Ana tiene tan sólo ocho años. Como rezan los libros de Conocimiento del Medio que jamás leerá: "los seres vivos, incluidos las personas, nacen, crecen, viven y mueren". Algunos, por desgracia, fallecen antes de tiempo, asfixiados por unas condiciones de vida que acortan un tiempo en que otros niños y niñas jugarían, simplemente, a ser felices.
Ana no tendrá esa suerte. Ha nacido en un país en el que las buenas noticias son inexistentes. En uno de esos estados donde la pobreza es el pan suyo de cada día, porque pan ni tienen. Y a veces, ni agua potable. No, Ana no es una niña con suerte. En sus ojos se ve la tristeza de quien tiene que luchar, a pesar de su tierna edad, contracorriente. De los que saben que el futuro no está escrito, porque jamás se escribirá. De todos los condenados por una ley invisible a morirse de hambre, de sed o de una enfermedad curable, en ese ansiado y utópico, para ellos, primer mundo.
La historia de Ana puede ser el cuento o la pesadilla de cualquier niño de un país subdesarrollado. En todo el mundo, anualmente más de mil millones de personas sufren diarrea aguda, un trastorno que en la mayoría de los casos (en países en vías de desarrollo), conlleva episodios graves de deshidratación. Estos problemas pueden originar la muerte de las personas que la sufren.
En los años cuarenta, diversas investigaciones en centros norteamericanos (el Hospital Harold Harrison de la ciudad de Baltimore y el Hospital Daniel Darrow de Yale) trataron de dar con remedios adecuados para ofrecer a los niños con diarreas. También en Reino Unido, muchos médicos trataron de dar con la fórmula adecuada para un problema que empezaba a generar serios trastornos de deshidratación y malnutrición.
Sin embargo, no sería hasta los años sesenta, cuando un descubrimiento científico cambiaría el rumbo de muchos de los niños afectados. Cuando el investigador Curran dedujo en esa década que, en nuestro intestino delgado, la glucosa y el sodio se transportaban de manera conjunta. Ese hallazgo, pequeño e ínfimo a la luz de muchos, es, sin embargo y según la Organización Mundial de la Salud, uno de los descubrimientos que más vidas ha salvado del siglo XX. Más adelante, Philips realizó ensayos con pacientes para comprobar que esa idea era cierta, con el objetivo de tratar el cólera.

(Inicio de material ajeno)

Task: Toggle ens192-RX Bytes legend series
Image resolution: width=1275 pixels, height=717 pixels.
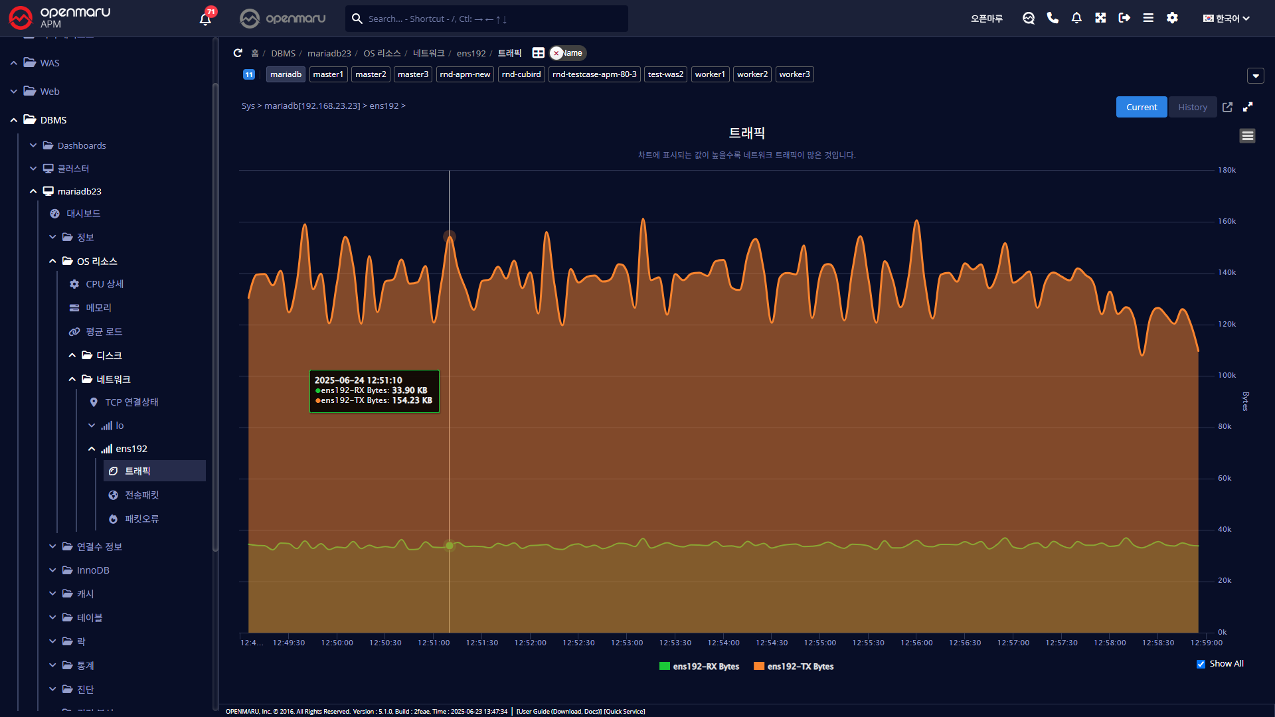Action: pyautogui.click(x=699, y=667)
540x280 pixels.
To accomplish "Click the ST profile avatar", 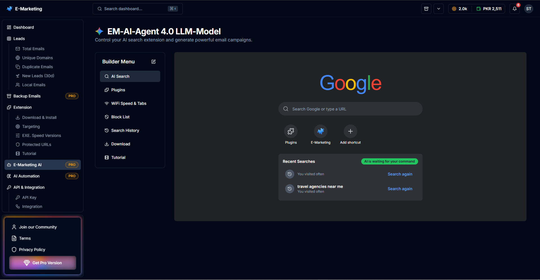I will (528, 9).
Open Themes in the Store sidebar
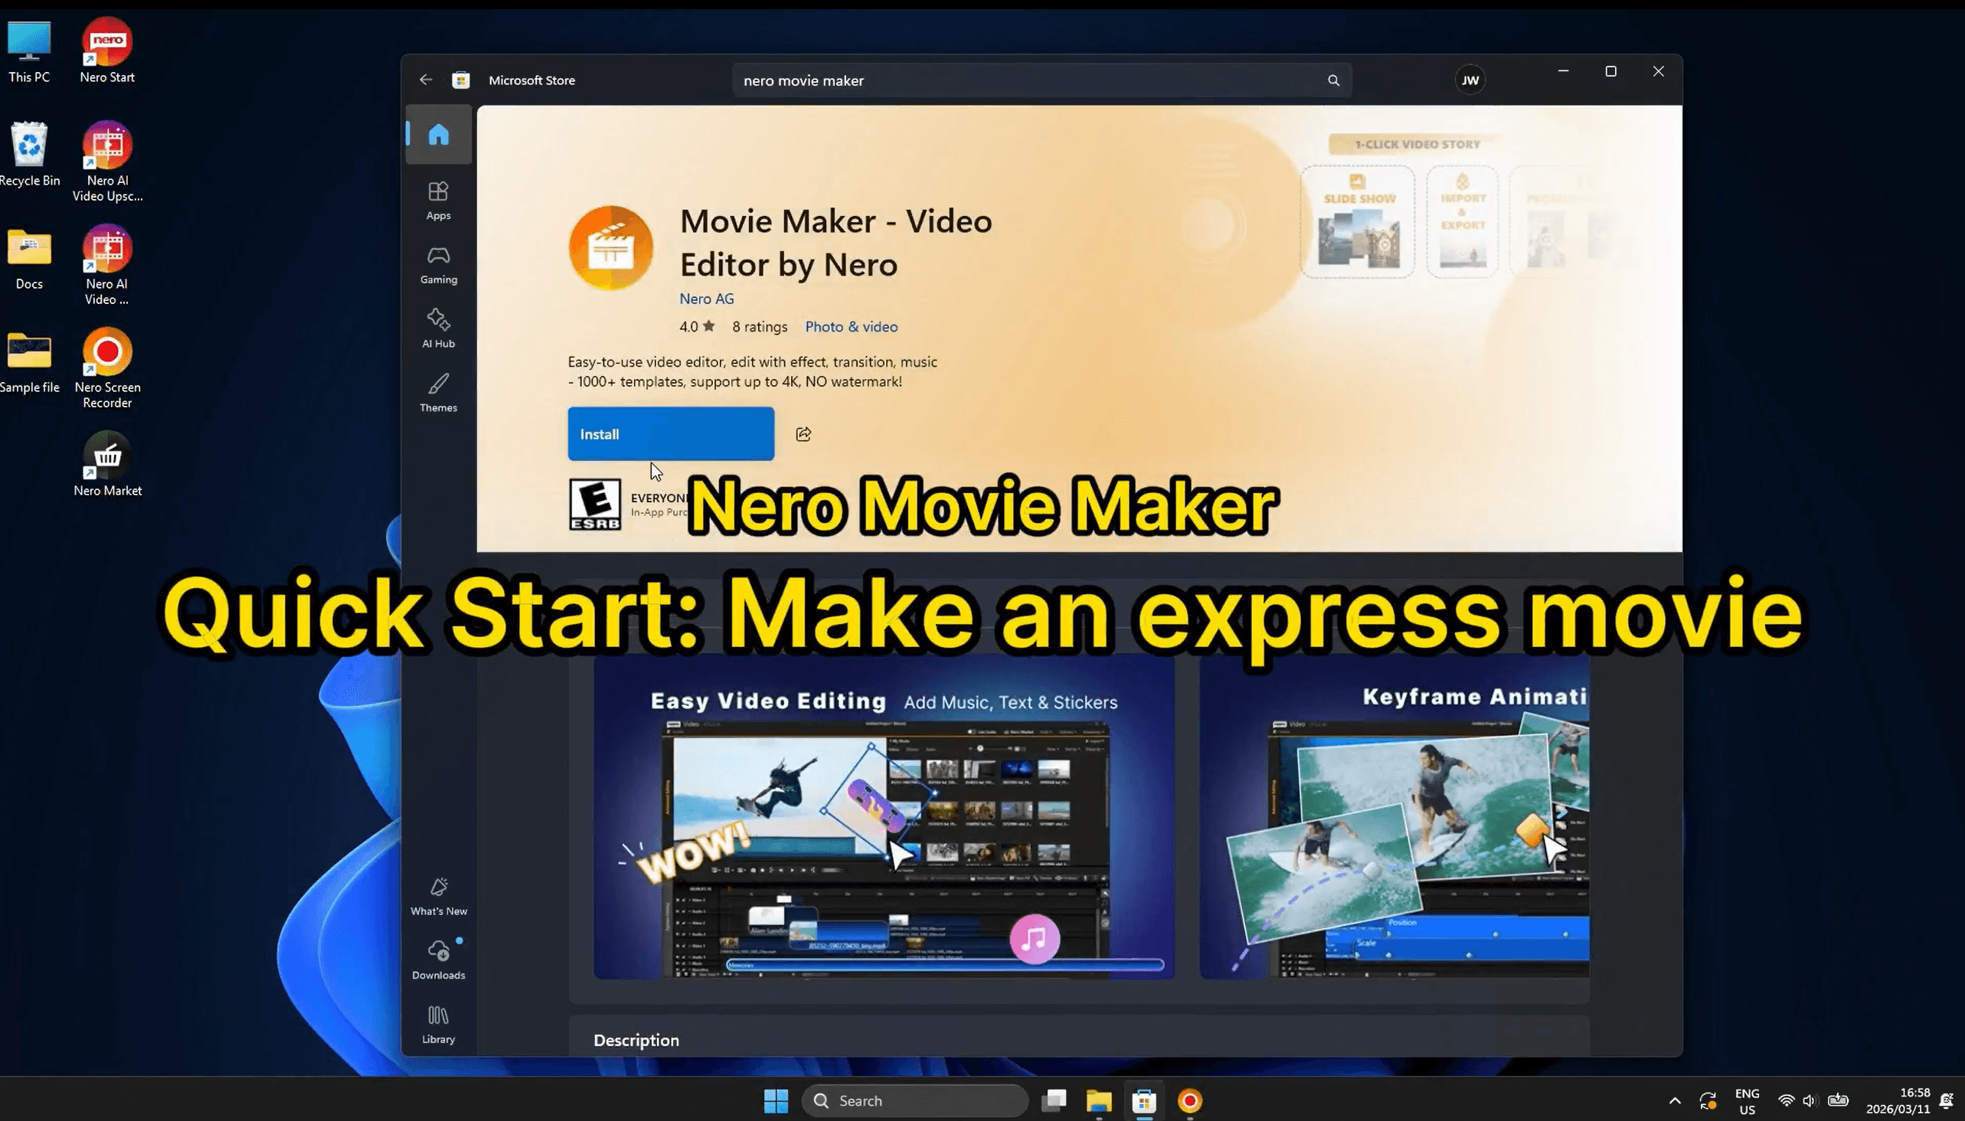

En efecto, ese trabajo de investigación supuso un gran logro, pero sobre todo, un gran avance para los países subdesarrollados y en vías de desarrollo. En base a la hipótesis de Curran, se dedujo que la destrucción del sistema que transporta la glucosa puede llevar a una intolerancia temporal a ésta y ocasionar, por tanto, problemas de diarreas y deshidratación. El descubrimiento de los procesos moleculares de transporte y absorción en el intestino permitió avanzar en el diseño de soluciones salinas con concentraciones adecuadas, gracias a la Organización Mundial de la Salud y UNICEF. Estas organizaciones han propuesto indicaciones para este tipo de soluciones, con el objetivo de que puedan prepararse en las casas de los más necesitados.
Aquel descubrimiento de los años sesenta permitió que disminuyeran a la mitad el número de muertes de niños menores de cinco años por diarrea. Algunas estimaciones hablan incluso que el 95% de estas muertes podrían haber sido evitadas, si las zonas subdesarrolladas hubieran contado con una adecuada política de suministro de soluciones de este tipo, de rehidratación oral. Aquella solución de Curran supuso, por tanto, el salvavidas de muchos niños como Ana. Parafraseando a Armstrong, ese fue un pequeño paso para la Ciencia, pero uno enorme para la Medicina y la Humanidad.